--- START RECORDS PROVIDED ---
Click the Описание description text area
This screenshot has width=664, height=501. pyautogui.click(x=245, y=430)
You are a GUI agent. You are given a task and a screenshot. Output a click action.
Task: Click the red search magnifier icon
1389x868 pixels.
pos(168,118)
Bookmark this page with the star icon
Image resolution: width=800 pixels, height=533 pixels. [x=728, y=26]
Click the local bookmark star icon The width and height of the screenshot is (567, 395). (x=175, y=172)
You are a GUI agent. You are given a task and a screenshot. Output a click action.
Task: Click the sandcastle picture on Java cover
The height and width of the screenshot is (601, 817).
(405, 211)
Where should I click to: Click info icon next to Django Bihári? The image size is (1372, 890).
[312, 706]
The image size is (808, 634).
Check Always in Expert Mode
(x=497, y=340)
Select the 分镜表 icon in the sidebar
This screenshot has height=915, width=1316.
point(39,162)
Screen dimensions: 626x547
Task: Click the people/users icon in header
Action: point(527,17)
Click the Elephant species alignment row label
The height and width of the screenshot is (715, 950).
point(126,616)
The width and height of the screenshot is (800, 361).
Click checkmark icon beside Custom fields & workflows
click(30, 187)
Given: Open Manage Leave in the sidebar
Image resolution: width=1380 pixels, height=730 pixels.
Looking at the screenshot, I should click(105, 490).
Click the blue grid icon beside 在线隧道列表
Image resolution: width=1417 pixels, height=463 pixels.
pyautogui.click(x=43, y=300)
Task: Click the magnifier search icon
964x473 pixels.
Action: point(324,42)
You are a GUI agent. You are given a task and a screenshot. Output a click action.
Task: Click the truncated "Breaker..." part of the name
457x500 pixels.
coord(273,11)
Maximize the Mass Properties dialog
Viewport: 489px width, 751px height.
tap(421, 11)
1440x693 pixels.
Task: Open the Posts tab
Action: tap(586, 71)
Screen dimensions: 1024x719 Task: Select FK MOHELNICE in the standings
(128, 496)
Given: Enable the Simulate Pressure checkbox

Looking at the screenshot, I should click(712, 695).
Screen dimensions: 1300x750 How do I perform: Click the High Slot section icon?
--- END RECORDS PROVIDED ---
#### YOUR OBJECTIVE:
Can you retype, without changes, the lines from the one containing "Given: Enable the Simulate Pressure checkbox" through the last line above?

#### RESULT OF THE TASK:
Given: Enable the Simulate Pressure checkbox

Looking at the screenshot, I should click(712, 695).
Screen dimensions: 1300x750 How do I perform: Click the High Slot section icon?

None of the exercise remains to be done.